ENUNCIADO:
Transcreva, sem alterações, o trecho do texto sobre processos estruturais compreendido entre "O MP: por ter" e "adequado/legitimado universal/palavras/etc.", inclusive.

BLOCO DE TEXTO:
————

O MP: por ter como características típicas a
multipolaridade, a coletividade e a complexidade, bem como visar a
implementação de direitos fundamentais, é tema que toca à atuação do MP,
enquanto titular da ação civil pública/função essencial à justiça/representante
adequado/legitimado universal/palavras/etc.
Em sua
atividade fim, busca solucionar litígios estruturais, seja de forma demandista
através dos processos estruturais, seja de forma resolutiva (mencionar
instrumentos).
Ao
recomendar, por exemplo, que determinado município construa: I - centros de
atendimento integral e multidisciplinar para mulheres e respectivos dependentes
em situação de violência doméstica e familiar;
II - casas-abrigos para mulheres e respectivos dependentes menores em
situação de violência doméstica e familiar (art. 35 LMP);
Ademais, Em ação do MPSC, Justiça determina que
Município de Itajaí providencie creche a todas as crianças em fila de espera
pelo serviço (https://www.mpsc.mp.br/noticias/em-acao-do-mpsc-justica-determina-que-municipio-de-itajai-providencie-creche-a-todas-as-criancas-em-fila-de-espera-pelo-servico)
o MP visa
solucionar um problema estrutural, que não se faz simplesmente através das técnicas
decisórias tradicionais de “condenação em obrigação de fazer”, sendo necessário
prever metas, prazos, etapas, questões orçamentárias, etc. para essa
estruturação.
Igualmente,
em exemplo mais complexo, cita-se uma ação civil pública em que o Ministério
Público pretenda impor a determinada concessionária de rodovia federal o dever
de realizar múltiplas obras na malha rodoviária e no seu entorno, exatamente
como previstas no contrato de concessão firmado uma década antes. Imagine que,
se implementadas nos exatos termos previstos no contrato, essas obras
terminariam por segregar um bairro inteiro, que floresceu nos últimos 10 anos
ao redor de certo trecho da rodovia; a implantação de guard rails na rodovia,
que corta o bairro ao meio, associada à inexistência, no projeto inicial do
contrato, de vias de acesso para veículos, de passarelas para pedestres e de
retornos, tudo isso terminaria por impedir – ou, ao menos, por tornar muito
difícil – o trânsito de moradores locais de um lado para o outro, segregando
famílias e vizinhos.
Nesses
casos, a lógica binária do processo individual – que contrapõe os interesses de
dois polos (autor e réu), sob a premissa de que esses interesses são sempre
antagônicos e de que os interesses dos litisconsortes que eventualmente ocupem
cada um desses polos são sempre convergentes – dificilmente se aplica aos
processos estruturais.
Embora o
Ministério Público seja, por lei, legitimado a dar voz à vontade coletiva, é
bem possível que haja, entre o Ministério Público que formulou a demanda e a
comunidade do bairro em questão, severa dissintonia de interesses; e entre eles
e a concessionária, outras tantas divergências; e ainda entre eles, a
concessionária e a agência de regulação (no caso do exemplo, a ANTT), mais
tantas discordâncias. São inúmeras as questões potencialmente envolvidas com
inúmeras possibilidades de acomodação dos diversos interesses.

————

AMOSTRA DE DADOS:
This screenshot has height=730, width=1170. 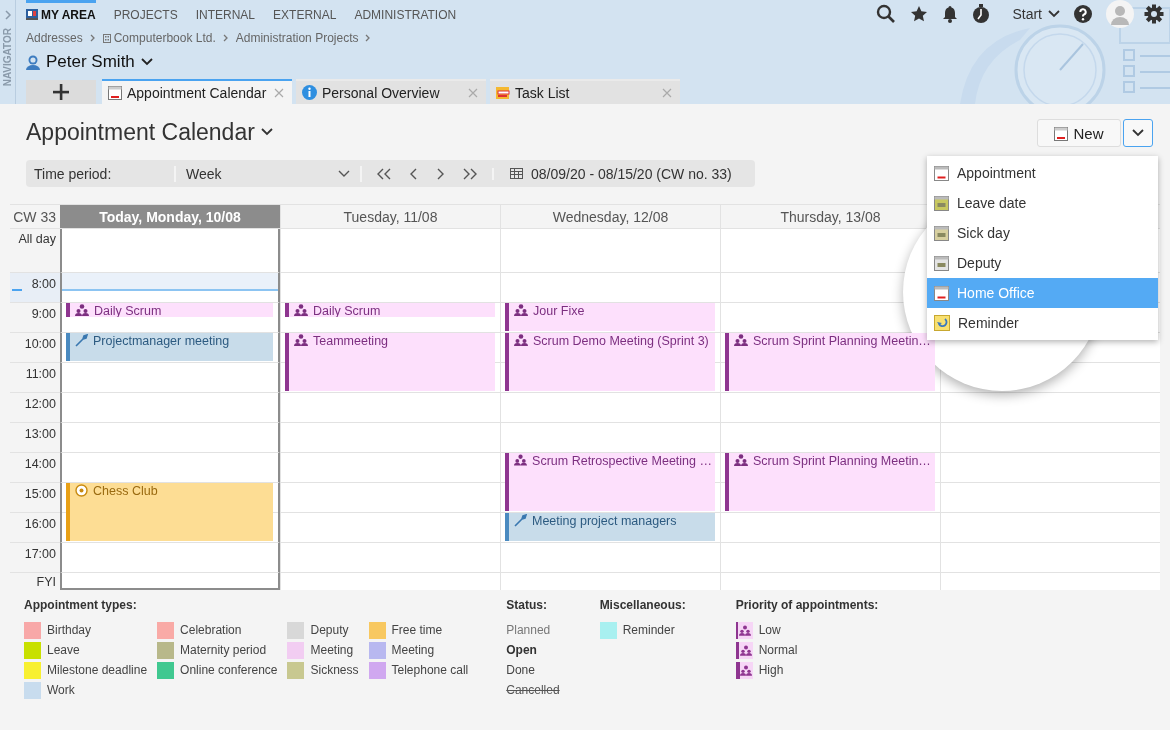 I want to click on event-title: Scrum Demo Meeting (Sprint 3), so click(x=621, y=341).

————

TAREFA CONCLUÍDA:
O MP: por ter como características típicas a
multipolaridade, a coletividade e a complexidade, bem como visar a
implementação de direitos fundamentais, é tema que toca à atuação do MP,
enquanto titular da ação civil pública/função essencial à justiça/representante
adequado/legitimado universal/palavras/etc.